B. THE ONLY PUBLIC BID PROVED WAS THE PLAINTIFF/APPELLANT BID
“From the available facts …… the only public bid for the purchase of the Flat in dispute was the one submitted by the Appellant (i.e. the Plaintiff/1st Respondent) and, in the absence of any other higher legal bid for the said Flat, there was no basis for the purported sale of the Flat to the 3rd Respondent whose ‘bid’ clearly appears to be a sham.”
“I find no merit in this Appeal, it is hereby dismissed.

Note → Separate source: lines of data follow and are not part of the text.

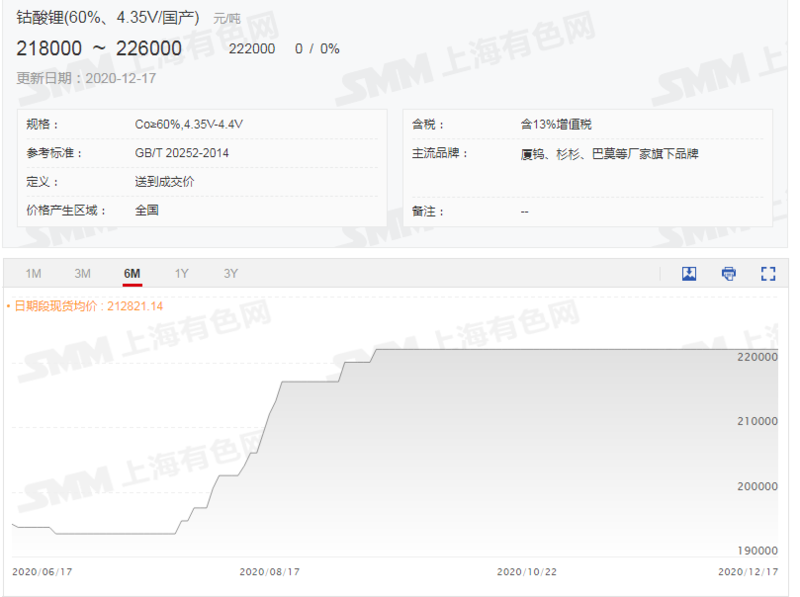
Task: Switch to the 3M time range tab
Action: tap(82, 272)
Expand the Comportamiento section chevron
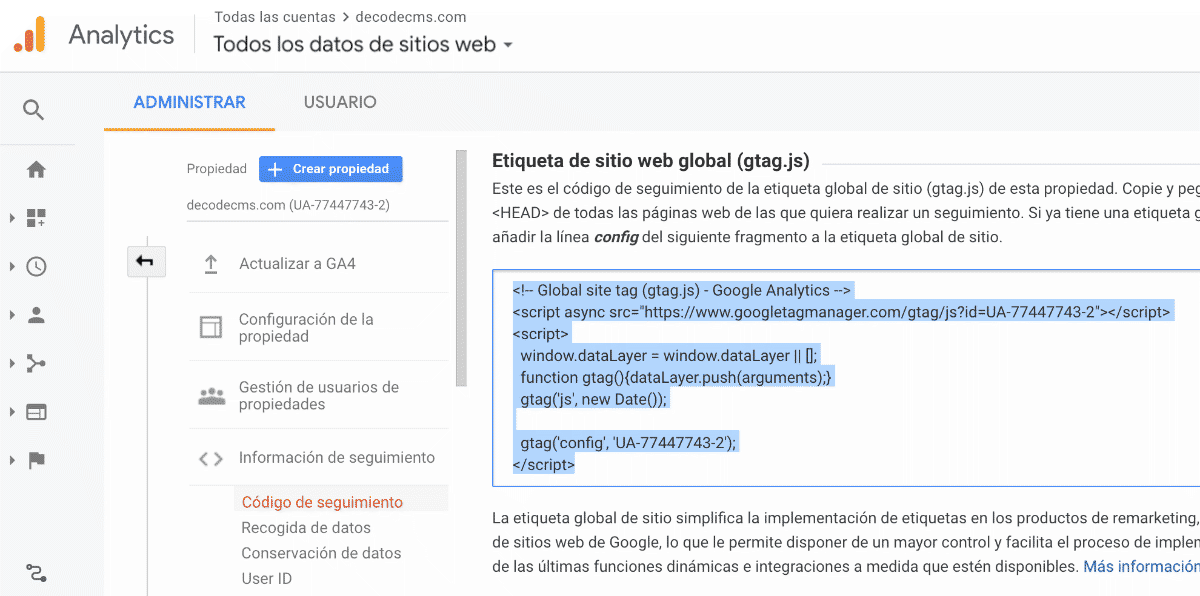Screen dimensions: 1200x596 (x=14, y=411)
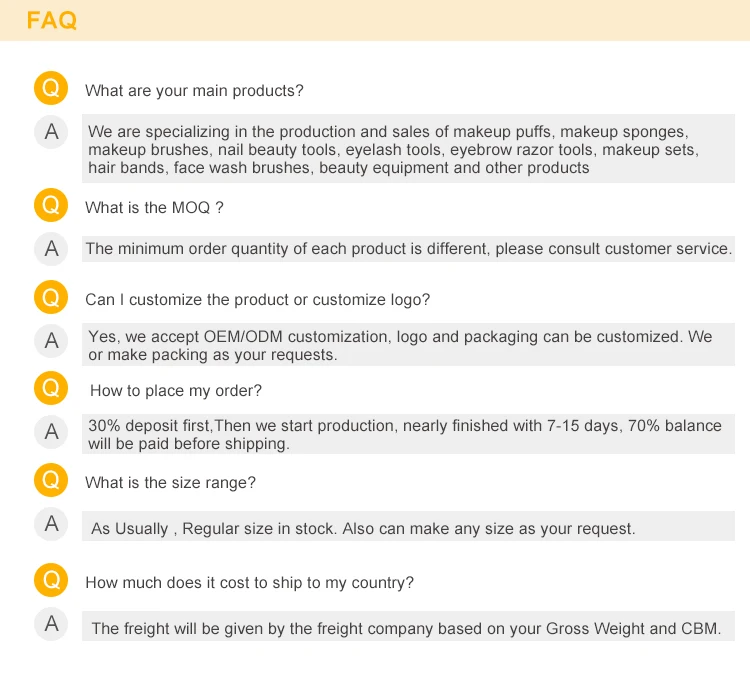Viewport: 750px width, 696px height.
Task: Select the Q icon for customize logo question
Action: click(51, 298)
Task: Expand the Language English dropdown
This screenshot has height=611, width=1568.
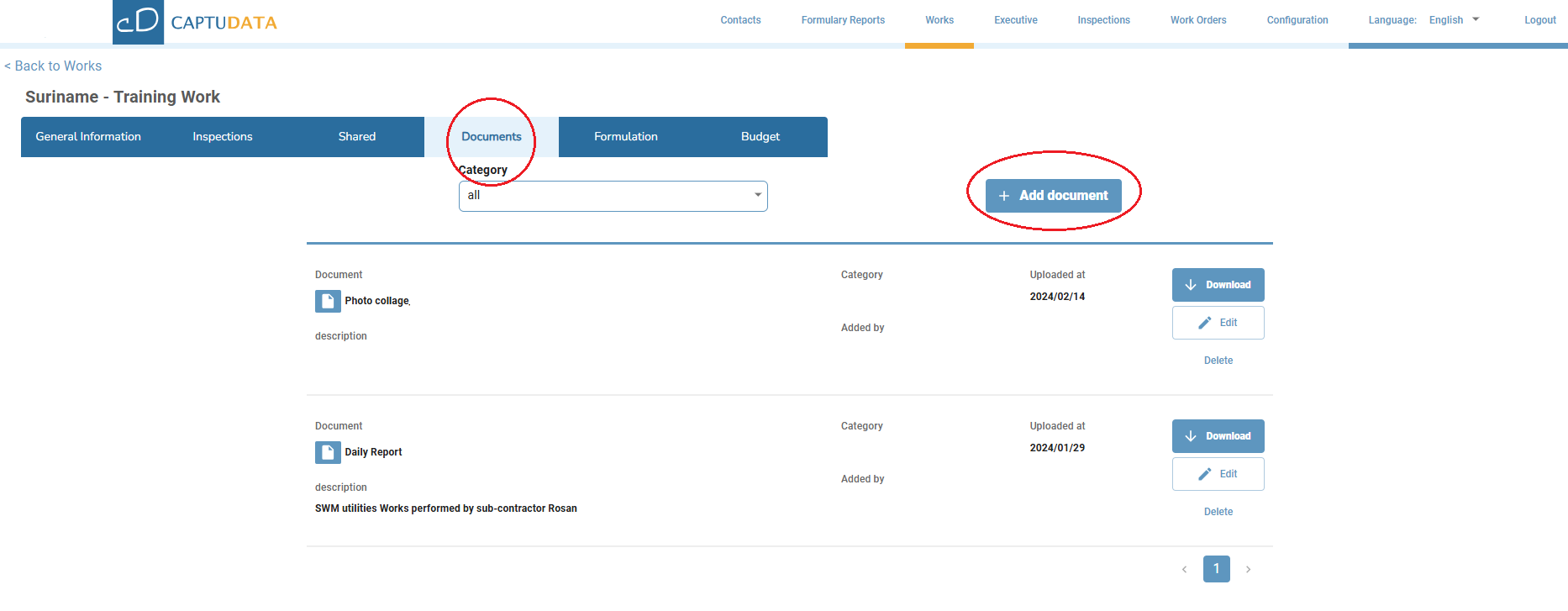Action: click(x=1454, y=20)
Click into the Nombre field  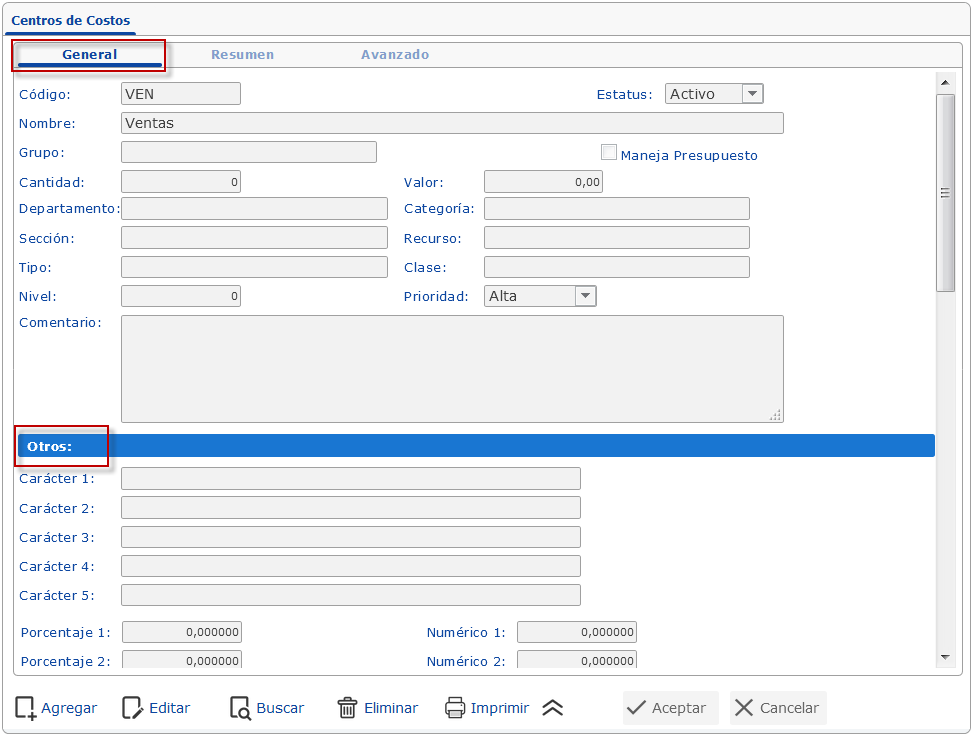[x=451, y=123]
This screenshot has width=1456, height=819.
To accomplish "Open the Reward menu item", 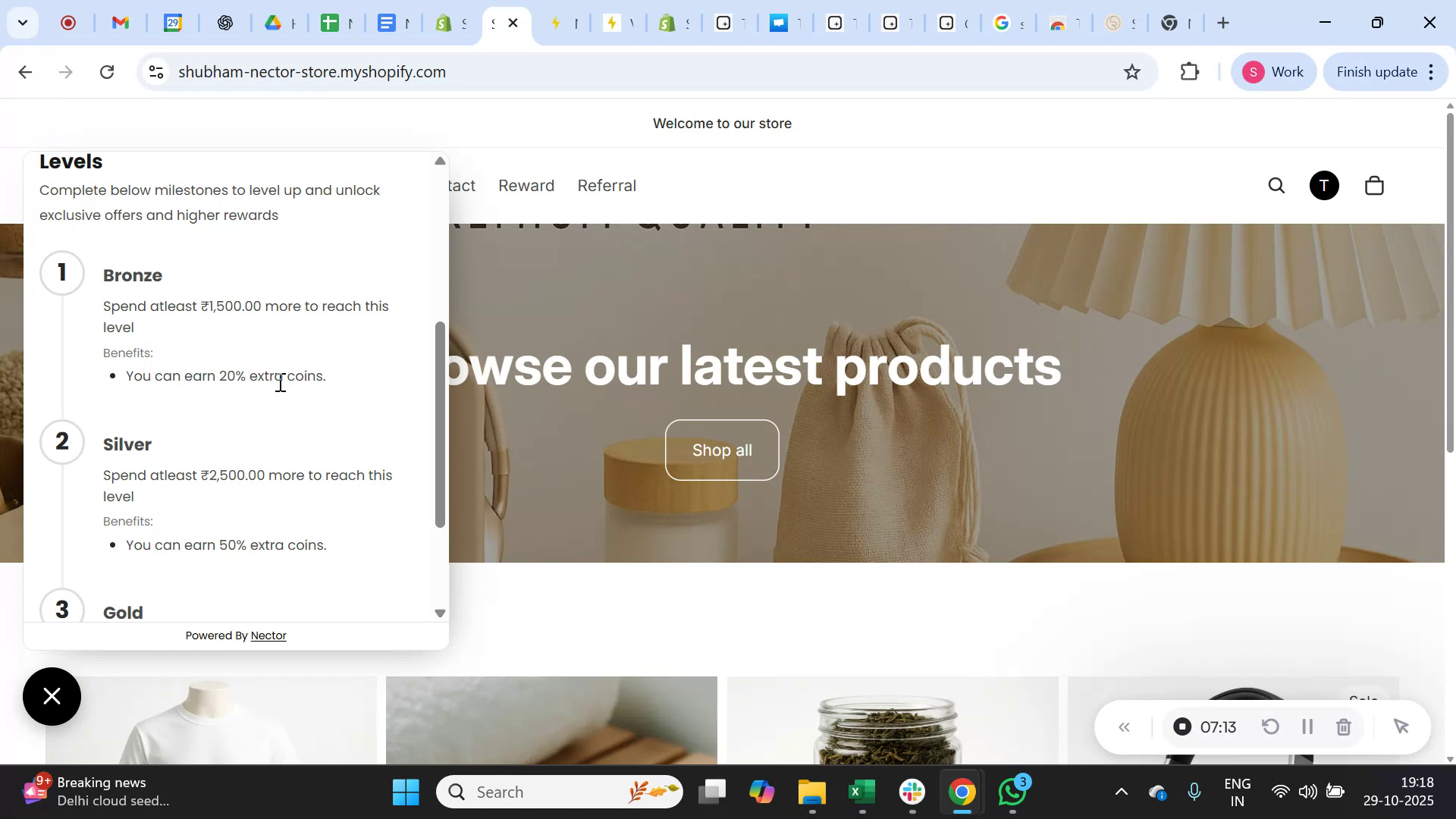I will pos(526,185).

For the avoidance of doubt, I hereby reproduce the declarations and orders of the Court of Appeal which is affirmed by this Court.”
➥ MISCELLANEOUS POINTS
➥ REFERENCED (CASE)
⦿ ONCE PARTY IS A FEDERAL GOVERNMENT AGENCY, ONLY FEDERAL HIGH COURT HAS JURISDICTION
In N.E.P.A. v Edegbero (2002) 18 NWLR (Pt. 798) p. 79, it has been held in decisions of this Court that by virtue of Section 251 (1) of the Constitution, once one of the parties is the Federal Government or any of its agencies, only the Federal High Court has jurisdiction to determine the suit. That is to say the Federal High Court has exclusive jurisdiction to entertain matters specified in Section 251 (1) (a) – (s) of the Constitution.
⦿ FOR FEDERAL HIGH COURT TO HAVE JURISDICTION, PARTY OR CLAIM MUST FALL WITHIN SECTION 251 CFRN
In Kakih v PDP (2014) 15 NWLR (Pt.1430) p.374, in support of N.E.P.A. v Edegbero supra. I said that: “The claim of the party and the reliefs must be within Section 251 (1) of the Constitution before the Federal High Court can have jurisdiction. Furthermore, where an agency of Federal Government is a party, the principal reliefs must be directed against the Federal Government or any of its agencies before a Federal High Court can have jurisdiction.”
⦿ HOW PROCESSES FILED IN COURT MAY BE SIGNED
In SLB Consortium Ltd v NNPC (2011) 4 SC (Pt.1) p.86, I explained how processes filed in Court are to be signed. I said: First, the signature of counsel, which may be any contraption. Secondly, the name of counsel clearly written. Thirdly, who counsel represents. Fourthly, name and address of legal Firm. It is clear from the facts above that the Statement of Claim was signed, but there was no name of counsel. So the process is irregular.
⦿ THERE ARE TWO TYPES OF JURISDICTION
In A.G. Kwara State & Anor v Saka Adeyemo & Ors (2016) 7 SC (Pt.II) p. 149. I said that: Jurisdiction is a question of law. There are two types of jurisdiction. 1. Jurisdiction as a matter of procedural law. 2. Jurisdiction as a matter of substantive law. A litigant may waive the former. Again in Appeal No: SC.175/2005 Heritage Bank Ltd v Bentworth Finance (Nigeria) Ltd decided by this Court on 23 February, 2018 Eko J.S.C. explained the distinction between substantive jurisdiction and procedural jurisdiction.